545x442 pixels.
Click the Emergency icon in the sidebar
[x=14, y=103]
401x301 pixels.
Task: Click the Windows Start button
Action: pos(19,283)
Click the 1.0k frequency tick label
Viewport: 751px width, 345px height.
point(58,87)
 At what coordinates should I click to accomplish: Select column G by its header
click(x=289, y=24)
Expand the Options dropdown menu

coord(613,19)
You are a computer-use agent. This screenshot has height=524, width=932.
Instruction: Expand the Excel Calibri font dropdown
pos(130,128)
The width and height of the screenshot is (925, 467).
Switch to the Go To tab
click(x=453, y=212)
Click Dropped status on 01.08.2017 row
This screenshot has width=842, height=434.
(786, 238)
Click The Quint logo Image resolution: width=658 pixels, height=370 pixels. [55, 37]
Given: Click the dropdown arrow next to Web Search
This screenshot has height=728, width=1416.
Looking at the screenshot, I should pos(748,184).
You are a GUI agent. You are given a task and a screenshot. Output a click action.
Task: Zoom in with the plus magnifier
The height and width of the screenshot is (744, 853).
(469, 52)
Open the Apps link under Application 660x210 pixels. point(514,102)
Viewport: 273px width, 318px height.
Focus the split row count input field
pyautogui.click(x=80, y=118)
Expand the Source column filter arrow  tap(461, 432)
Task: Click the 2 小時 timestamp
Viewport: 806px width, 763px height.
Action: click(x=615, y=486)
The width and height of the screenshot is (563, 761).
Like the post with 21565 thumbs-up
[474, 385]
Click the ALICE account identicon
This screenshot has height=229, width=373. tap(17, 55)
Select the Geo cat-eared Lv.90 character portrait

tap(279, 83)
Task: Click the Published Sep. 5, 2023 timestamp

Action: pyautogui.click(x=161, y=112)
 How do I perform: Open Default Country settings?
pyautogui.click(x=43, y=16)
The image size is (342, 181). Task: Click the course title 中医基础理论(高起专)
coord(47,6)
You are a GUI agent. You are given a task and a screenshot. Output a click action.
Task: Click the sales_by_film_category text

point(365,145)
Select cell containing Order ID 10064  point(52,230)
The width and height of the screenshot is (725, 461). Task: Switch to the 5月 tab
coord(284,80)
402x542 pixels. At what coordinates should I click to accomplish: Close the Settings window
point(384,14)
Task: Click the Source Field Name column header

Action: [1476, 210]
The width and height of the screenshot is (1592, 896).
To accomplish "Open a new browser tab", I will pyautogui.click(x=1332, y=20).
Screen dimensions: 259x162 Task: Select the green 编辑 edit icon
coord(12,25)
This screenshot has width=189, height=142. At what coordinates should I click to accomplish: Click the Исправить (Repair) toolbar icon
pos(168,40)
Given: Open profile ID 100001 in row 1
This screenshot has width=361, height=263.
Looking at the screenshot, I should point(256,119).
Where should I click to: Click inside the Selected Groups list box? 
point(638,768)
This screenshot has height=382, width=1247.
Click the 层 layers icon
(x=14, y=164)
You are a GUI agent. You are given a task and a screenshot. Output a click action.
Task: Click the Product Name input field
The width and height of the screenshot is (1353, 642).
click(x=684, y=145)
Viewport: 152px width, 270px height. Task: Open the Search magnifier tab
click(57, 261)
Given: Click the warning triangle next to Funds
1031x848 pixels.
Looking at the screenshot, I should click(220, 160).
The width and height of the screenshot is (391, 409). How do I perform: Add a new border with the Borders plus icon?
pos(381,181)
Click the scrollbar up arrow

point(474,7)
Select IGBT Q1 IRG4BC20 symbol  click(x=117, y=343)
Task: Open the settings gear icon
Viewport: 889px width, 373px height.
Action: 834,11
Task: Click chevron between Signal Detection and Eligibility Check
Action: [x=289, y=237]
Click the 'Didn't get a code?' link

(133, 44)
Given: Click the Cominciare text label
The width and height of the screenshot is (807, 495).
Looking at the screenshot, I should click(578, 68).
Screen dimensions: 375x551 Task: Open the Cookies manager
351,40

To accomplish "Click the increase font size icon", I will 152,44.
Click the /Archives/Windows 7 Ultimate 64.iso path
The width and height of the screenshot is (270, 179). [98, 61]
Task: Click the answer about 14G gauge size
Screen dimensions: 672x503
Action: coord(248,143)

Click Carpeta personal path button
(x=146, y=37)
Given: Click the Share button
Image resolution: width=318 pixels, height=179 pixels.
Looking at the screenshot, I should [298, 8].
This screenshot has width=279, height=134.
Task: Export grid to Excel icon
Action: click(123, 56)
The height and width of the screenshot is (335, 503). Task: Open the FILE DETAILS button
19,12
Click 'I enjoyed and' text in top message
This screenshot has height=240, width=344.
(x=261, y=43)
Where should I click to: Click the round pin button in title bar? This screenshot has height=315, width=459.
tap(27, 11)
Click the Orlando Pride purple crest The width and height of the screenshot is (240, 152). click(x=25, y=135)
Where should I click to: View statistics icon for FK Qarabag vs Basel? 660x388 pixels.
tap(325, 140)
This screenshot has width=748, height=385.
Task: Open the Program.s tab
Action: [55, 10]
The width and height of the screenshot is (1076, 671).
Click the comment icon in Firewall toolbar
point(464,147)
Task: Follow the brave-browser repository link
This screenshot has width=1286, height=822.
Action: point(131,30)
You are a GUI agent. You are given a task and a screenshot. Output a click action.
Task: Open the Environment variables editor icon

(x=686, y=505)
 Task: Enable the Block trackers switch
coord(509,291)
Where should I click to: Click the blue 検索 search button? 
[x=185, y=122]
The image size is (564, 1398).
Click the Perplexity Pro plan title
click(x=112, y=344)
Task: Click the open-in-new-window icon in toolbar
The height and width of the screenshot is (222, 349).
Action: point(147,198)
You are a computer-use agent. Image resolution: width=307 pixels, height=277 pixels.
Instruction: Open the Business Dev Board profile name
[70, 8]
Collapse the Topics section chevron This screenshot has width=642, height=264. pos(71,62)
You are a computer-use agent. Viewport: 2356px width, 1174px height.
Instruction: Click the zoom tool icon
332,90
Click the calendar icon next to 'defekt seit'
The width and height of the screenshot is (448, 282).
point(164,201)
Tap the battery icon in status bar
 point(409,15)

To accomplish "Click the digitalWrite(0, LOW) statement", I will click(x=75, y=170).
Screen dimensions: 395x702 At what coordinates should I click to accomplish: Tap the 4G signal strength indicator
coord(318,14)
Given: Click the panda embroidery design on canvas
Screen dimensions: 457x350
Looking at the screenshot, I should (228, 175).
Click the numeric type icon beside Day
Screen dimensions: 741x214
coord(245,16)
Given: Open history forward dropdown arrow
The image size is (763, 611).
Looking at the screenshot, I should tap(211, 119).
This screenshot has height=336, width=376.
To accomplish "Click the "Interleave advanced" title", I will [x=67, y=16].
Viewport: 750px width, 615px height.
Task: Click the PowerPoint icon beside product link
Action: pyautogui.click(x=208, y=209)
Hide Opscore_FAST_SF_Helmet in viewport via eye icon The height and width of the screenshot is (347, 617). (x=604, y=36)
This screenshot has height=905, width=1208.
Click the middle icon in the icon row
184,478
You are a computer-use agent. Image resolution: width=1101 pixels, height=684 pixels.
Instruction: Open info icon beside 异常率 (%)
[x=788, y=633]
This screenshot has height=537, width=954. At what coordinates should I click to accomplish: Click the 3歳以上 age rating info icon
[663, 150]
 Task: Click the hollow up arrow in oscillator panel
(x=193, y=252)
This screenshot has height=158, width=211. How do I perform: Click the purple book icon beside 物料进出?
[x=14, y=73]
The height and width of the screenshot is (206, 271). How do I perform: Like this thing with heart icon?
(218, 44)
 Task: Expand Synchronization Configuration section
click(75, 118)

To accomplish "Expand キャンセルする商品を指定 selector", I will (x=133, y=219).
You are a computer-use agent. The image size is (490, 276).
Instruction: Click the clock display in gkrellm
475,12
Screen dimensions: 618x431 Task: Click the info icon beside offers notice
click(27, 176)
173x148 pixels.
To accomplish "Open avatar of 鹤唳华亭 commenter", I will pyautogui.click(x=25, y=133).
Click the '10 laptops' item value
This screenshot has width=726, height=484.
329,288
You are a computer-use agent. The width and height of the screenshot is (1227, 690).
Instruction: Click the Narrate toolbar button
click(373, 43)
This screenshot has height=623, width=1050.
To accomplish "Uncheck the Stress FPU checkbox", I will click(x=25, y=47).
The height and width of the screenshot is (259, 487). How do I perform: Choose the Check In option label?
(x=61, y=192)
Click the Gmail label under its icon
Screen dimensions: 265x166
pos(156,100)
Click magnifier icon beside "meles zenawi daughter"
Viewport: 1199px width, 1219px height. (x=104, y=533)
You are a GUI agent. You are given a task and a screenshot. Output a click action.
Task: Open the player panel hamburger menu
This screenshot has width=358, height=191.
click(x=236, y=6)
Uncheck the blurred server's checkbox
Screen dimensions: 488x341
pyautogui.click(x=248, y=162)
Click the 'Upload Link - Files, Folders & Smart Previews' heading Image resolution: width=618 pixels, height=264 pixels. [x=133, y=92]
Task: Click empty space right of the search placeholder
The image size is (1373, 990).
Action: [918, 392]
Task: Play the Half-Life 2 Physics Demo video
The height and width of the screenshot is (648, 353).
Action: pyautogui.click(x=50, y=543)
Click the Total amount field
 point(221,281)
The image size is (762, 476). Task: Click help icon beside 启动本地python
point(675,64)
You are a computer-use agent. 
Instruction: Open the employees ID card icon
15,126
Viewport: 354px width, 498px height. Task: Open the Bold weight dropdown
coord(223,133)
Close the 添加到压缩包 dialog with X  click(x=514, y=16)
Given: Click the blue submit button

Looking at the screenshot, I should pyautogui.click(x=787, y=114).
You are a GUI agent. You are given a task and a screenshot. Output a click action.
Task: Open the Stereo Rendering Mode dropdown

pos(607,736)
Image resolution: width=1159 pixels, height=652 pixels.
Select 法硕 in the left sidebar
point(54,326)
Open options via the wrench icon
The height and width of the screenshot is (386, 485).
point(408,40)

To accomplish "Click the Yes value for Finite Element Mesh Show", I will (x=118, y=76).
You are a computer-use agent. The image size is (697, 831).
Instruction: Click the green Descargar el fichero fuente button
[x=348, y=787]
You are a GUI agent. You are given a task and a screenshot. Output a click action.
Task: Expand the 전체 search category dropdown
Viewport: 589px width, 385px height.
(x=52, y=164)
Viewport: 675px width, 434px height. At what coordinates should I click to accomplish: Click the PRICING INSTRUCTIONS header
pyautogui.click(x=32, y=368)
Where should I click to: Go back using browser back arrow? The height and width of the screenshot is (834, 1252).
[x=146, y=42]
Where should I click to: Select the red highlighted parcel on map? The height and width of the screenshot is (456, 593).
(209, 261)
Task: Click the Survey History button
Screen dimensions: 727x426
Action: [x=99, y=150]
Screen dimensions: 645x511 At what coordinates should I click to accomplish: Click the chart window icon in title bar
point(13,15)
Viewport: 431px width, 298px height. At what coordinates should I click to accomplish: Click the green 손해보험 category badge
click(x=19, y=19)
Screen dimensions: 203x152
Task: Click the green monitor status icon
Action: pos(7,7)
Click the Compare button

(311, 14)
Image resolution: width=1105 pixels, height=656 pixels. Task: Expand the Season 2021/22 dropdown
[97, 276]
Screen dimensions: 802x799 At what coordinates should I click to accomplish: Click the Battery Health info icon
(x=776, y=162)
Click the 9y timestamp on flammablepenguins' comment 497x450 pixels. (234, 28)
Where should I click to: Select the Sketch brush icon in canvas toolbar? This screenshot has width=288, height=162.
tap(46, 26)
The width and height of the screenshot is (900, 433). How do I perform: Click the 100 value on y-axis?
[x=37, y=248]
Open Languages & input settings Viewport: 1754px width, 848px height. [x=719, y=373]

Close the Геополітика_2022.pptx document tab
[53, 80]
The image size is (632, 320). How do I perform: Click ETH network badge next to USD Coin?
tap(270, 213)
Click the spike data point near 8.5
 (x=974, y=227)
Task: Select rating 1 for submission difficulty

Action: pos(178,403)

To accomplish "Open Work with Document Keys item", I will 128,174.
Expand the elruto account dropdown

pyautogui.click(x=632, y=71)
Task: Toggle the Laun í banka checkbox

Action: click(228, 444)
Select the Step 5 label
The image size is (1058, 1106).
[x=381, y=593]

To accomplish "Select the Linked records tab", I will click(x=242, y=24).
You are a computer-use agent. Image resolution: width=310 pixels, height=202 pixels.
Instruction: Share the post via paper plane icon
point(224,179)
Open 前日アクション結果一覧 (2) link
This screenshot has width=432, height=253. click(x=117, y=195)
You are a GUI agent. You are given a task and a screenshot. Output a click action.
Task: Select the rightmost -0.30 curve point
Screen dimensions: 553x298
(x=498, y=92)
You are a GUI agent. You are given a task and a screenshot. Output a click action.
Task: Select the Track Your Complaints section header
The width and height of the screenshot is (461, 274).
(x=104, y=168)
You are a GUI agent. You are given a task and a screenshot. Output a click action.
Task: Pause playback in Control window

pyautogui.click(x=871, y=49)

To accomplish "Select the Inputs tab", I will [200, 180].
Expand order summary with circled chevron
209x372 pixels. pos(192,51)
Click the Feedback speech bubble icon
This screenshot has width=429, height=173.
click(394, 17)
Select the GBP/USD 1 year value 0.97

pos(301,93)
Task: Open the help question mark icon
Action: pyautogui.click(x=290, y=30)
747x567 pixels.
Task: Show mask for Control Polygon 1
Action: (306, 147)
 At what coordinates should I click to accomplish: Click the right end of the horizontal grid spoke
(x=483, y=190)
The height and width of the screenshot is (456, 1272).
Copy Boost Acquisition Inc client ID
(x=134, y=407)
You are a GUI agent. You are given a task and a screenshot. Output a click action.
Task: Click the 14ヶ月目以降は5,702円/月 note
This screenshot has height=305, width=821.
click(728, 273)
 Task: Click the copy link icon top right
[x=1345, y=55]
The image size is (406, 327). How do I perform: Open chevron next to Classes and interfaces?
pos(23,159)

==================================================

*TASK GOAL:* Each line above that holds the string "computer" should be copied and shown.

*RESULT OF THE EXERCISE:*
You are a computer-use agent. This screenshot has height=524, width=932.
You are a computer-use agent. Image resolution: width=307 pixels, height=277 pixels.
You are a computer-use agent. Viewport: 2356px width, 1174px height.
You are a computer-use agent. Image resolution: width=1101 pixels, height=684 pixels.
You are a computer-use agent. The image size is (490, 276).
You are a computer-use agent. The width and height of the screenshot is (1227, 690).
You are a computer-use agent. 
You are a computer-use agent. The image size is (697, 831).
You are a computer-use agent. Image resolution: width=310 pixels, height=202 pixels.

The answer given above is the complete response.